Friday, October 26, 2007

BOINC

BOINC: compute for science

BOINC: compute for science



BOINC is a program that lets you donate your idle computer time to science projects like SETI@home, Climateprediction.net, Rosetta@home, World Community Grid, and many others.

After installing BOINC on your computer, you can connect it to as many of these projects as you like.



Berkeley Open Infrastructure for Network Computing

From Wikipedia, the free encyclopedia

The Berkeley Open Infrastructure for Network Computing (BOINC) is a non-commercial middleware system for volunteer computing, originally developed to support the SETI@home project, but intended to be useful for other applications in areas as diverse as mathematics, medicine, molecular biology, climatology, and astrophysics. The intent of BOINC is to make it possible for researchers to tap into the enormous processing power of personal computers around the world.

BOINC has been developed by a team based at the Space Sciences Laboratory at the University of California, Berkeley led by David Anderson, who also leads SETI@home. As a "quasi-supercomputing" platform, BOINC has over 430,000 active computers (hosts) worldwide processing on average 663 TFLOPS as of September 8, 2007.[1] BOINC is funded by the National Science Foundation through awards SCI/0221529, SCI/0438443, and SCI/0506411.

The software is free/open source software, released under the GNU Lesser General Public License. It is also used for commercial usages, as there are some private companies that are beginning to use the platform to assist in their own research.The framework is supported by various operating systems: Windows (XP/2K/2003/NT/98/ME), Unix (Linux, FreeBSD) and Mac OS X.
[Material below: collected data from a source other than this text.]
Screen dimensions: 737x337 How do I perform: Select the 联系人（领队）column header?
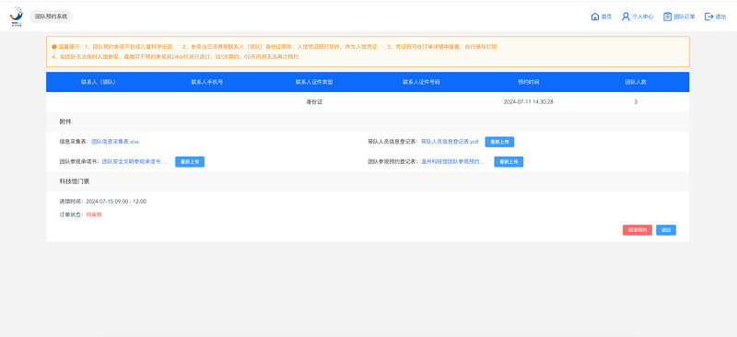(x=99, y=82)
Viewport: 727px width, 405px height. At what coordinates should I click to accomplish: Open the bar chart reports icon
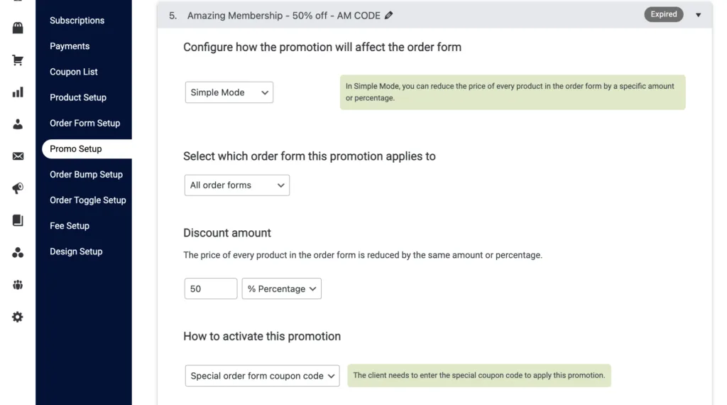tap(18, 92)

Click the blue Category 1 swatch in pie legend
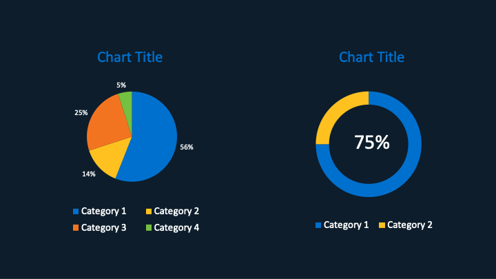tap(76, 211)
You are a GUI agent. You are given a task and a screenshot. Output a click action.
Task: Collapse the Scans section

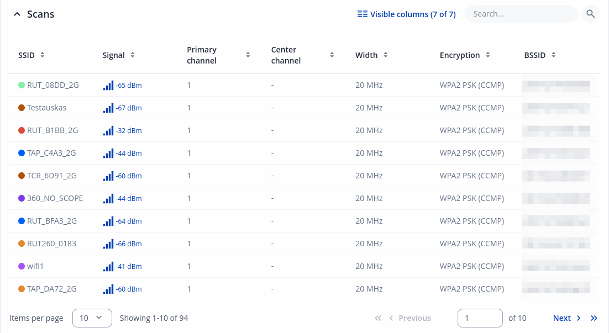click(x=17, y=14)
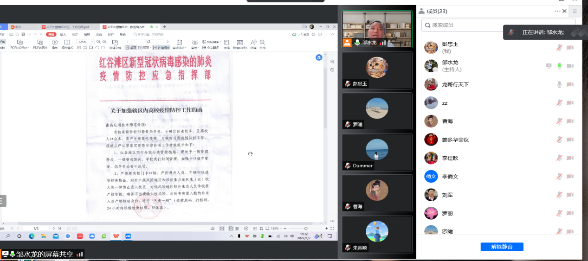Screen dimensions: 588x261
Task: Toggle 彭忠玉's muted microphone icon in member list
Action: (x=560, y=47)
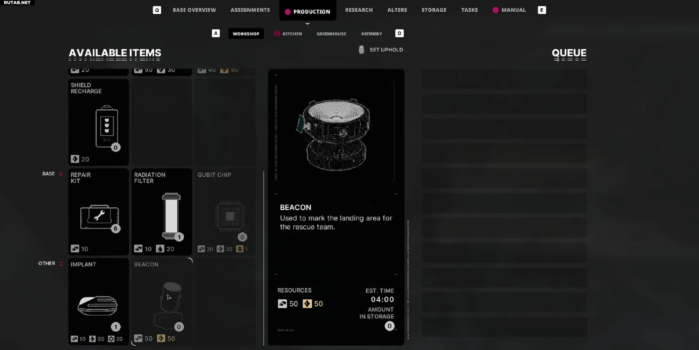Screen dimensions: 699x350
Task: Collapse the BASE category marker
Action: pos(61,174)
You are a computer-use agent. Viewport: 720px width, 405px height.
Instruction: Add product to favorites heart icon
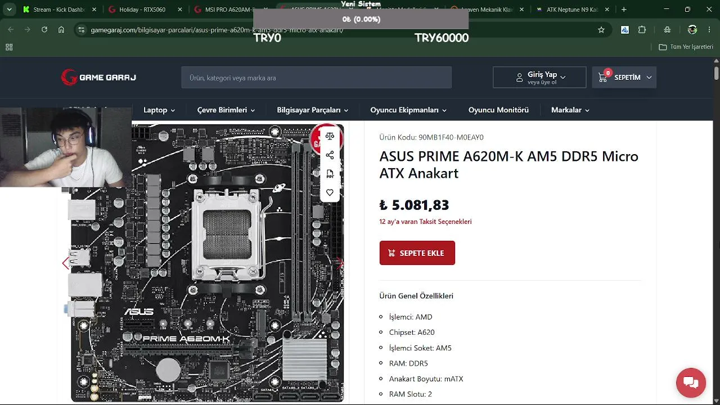pos(330,192)
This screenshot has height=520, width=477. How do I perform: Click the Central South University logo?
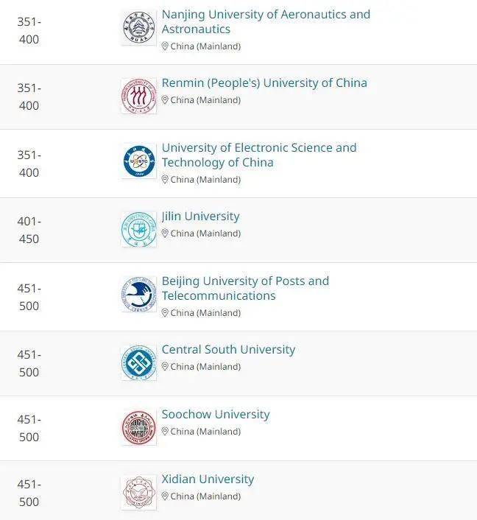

I have downloaded this, and it  seems very cool so far. I haven't quite figured the entire thing out yet, but I am working on it. One of the projects I added was the SETI@Home project. I am pretty sure there is a way to see a star map, including your progress.

Either way, anyone who likes science and owns a computer should download this. What have you got to lose? It's a good way to give back to the world of science.